▸ Extrait
▼▼▼

6De ce fait, une partie de la Montagne se mit sous l’influence de véritables intrigants. On pense notamment à la phrase de Robespierre prononcée le 17 novembre 1793 opposant les droits à la liberté générale des Noirs au maintien des colonies. Ce jacobin avancé sembla opposer les droits des pauvres en métropole et le droit à la liberté des esclaves. Ni la thèse des convictions esclavagistes du personnage, de la volte-face pour alliance avec Danton, ni celle de la manipulation pure et simple ne sauraient convenir. L’affaire du 4 juin 1793 est déjà significative : les plaintes de Labuissonnière sur les tentatives des députés du Marais d’étouffer la revendication abolitionniste de « la Sainte Montagne » doivent être prises en compte. Car ils constituaient une partie non négligeable des auditeurs de Robespierre le 17novembre. Mais ils ne sont pas les seuls.
7Mais il faut aussi citer la double dislocation du groupe de pression des Blancs et des hommes de couleur, au second semestre 1793.
8Le premier point est caractérisé par l’emprisonnement de Philippe-Rose Roume, le 27 juin 1793, ancien commissaire à Saint-Domingue sur dénonciation à Rochefort de Victor Hugues17. Bien qu’ami de Marat, Roume, ancien gouverneur de Tabago, ne partageait pas en 1791 sa sympathie pour la cause des Noirs, esclaves ou mulâtres. Il avait alors défendu le maintien des prérogatives des assemblées coloniales de Saint-Domingue18. Mais il fut malgré tout nommé commissaire pour porter le décret du 15 mai 1791 en faveur de l’égalité des Blancs et des libres de couleur citoyens actifs non affranchis. À peine apprit-il à Saint-Domingue la révocation de ce décret le 24 septembre, qu’il appela les métis à se rendre et à se fier à la générosité des Blancs prêts à leur pardonner. Il dut cependant fléchir devant les victoires militaires des mulâtres déterminés à ne pas se laisser faire (comme l’avait prophétisé Marat en septembre 1791). Aussi progressivement en deux ans Roume modifia-t-il son point de vue dans un sens plus progressiste au point d’être considéré comme traître par nombre de colons (Hugues, Page, Brulley). Il n’avait cependant pas évolué sur le droit à la liberté et à l’égalité des esclaves. De retour à Paris, début 1793, du fond de sa prison en juillet il s’adressa une première fois à son ami Marat qui accepta de prendre sa défense au tribunal révolutionnaire (et qui venait le 6 juillet d’être élu au comité colonial de la Convention[19]), juste avant d’être poignardé dans les conditions que l’on sait. Roume adressa alors à Danton et Robespierre une lettre d’explication sur les événements de Saint-Domingue. Il fut libéré en août sur initiative d’un ami de Danton, Chabot, qui percevait cet emprisonnement comme « une trame » des colons blancs20. Mais Roume fut aussi relaxé grâce au témoignage à décharge au tribunal révolutionnaire, d’un colon, Larchevesque-Thibault21 qui malgré son amitié pour Page et Brulley fit preuve du même pragmatisme que lui à l’égard des droits des mulâtres. On trouve dans les papiers de Danton le rapport de Roume du 27 janvier 1793, accompagné d’une pièce de Larchevesque-Thibault :
« On ne peut plus dire désormais que ce soient les citoyens de couleur et nègres libres qui fomentent, qui attirent la rébellion de nos esclaves ; ils n’ont plus d’intérêt à l’entretenir ; ils ont au contraire le même intérêt que nous à la faire cesser.

▲▲▲

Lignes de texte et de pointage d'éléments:
▼▼▼

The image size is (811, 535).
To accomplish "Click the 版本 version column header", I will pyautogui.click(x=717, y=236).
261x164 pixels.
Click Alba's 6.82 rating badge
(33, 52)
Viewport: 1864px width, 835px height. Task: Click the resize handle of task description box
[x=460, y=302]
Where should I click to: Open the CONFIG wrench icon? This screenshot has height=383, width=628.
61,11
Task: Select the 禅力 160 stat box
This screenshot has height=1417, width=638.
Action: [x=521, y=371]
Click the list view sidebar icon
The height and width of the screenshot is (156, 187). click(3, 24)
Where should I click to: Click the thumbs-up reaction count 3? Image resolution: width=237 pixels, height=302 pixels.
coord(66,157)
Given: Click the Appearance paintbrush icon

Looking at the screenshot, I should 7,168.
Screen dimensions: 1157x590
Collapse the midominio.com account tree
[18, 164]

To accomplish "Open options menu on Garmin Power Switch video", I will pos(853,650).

▲▲▲

▸ Consigne
Reprenez l'extrait sur Roume et la question coloniale en 1793 pour le poursuivre à partir de sa dernière phrase.

▸ Corrigé
Il y a donc une cause sourde qui travaille nos esclaves. Quelle est-elle cette cause, si ce n’est la fureur d’opérer, à quelque prix que ce soit la contre-révolution ?
Je veux croire que la philanthropie entre pour beaucoup dans les malheurs que nous éprouvons ; mais cette philanthropie n’y entre que comme instrument et non comme cause. Il fallait aux contre-révolutionnaires un appât qu’ils pussent présenter à nos esclaves pour les soulever contre la servitude ; ils l’ont trouvé dans la Déclaration des droits de l’homme. Mais sans les contre-révolutionnaires jamais cette déclaration n’eût produit sur nos esclaves une impression assez forte pour les faire passer tout d’un coup de la soumission la plus parfaite aux derniers excès de la révolte. »22
9Cette pièce assimile la Déclaration des droits de l’homme, sur laquelle s’appuient les esclaves, à un complot de la Contre-Révolution. Elle exclut de l’intrigue les libres de couleur. Robespierre, allié de Danton, s’est fondé en toute bonne foi sur le texte d’une personne qui a dénoncé une trame pour en faire passer une autre.
10Il faut aussi compter avec l’entrée à la Convention du premier libre de couleur, Janvier Littée, député de la Martinique, en septembre 1793 23. Il s’agit comme Labuissonnière d’un ayant droit à la loi du 4 avril 1792 (accordant définitivement, du moins jusqu’en 1802, l’égalité des Blancs et des libres de couleur sans discrimination aucune), mais qui au contraire de lui est comme Larchevesque-Thibault très lié à Page et Brulley, dont il partage les vues d’ensemble sur la situation à Saint-Domingue.En la présence des deux colons, le 12 juillet 1793, Littée rencontra Jeanbon Saint-André24. Le 3septembre ce dernier tourna complètement le dos à l’intervention rapportée par Labuisssonière du 4 juin 1793 : « Les événements malheureux dont la ville du Cap a été le théâtre et la victime depuis le 19 juin jusqu’au 23 sans interruption ; ces événements, dont est résulté l’assassinat des Blancs, qui ont forcé une quantité de marchands d’abandonner cette rade et de se réfugier dans les États-Unis ont été l’ouvrage de Polverel et de Sonthonax »25.Ce discours colonialiste où les colons blancs esclavagistes réunis autour de Galbaud, contre les hommes de couleur et Noirs alliés à Sonthonax et Polverel étaient présentés comme ses victimes, a pu être prononcé sous l’influence de Page et Brulley certes, mais aussi sous celle du « nouveau citoyen » de couleur Janvier Littée. Cette allocution ne signifie donc pas forcément une opposition de principe à l’émancipation des Noirs ni même un reniement.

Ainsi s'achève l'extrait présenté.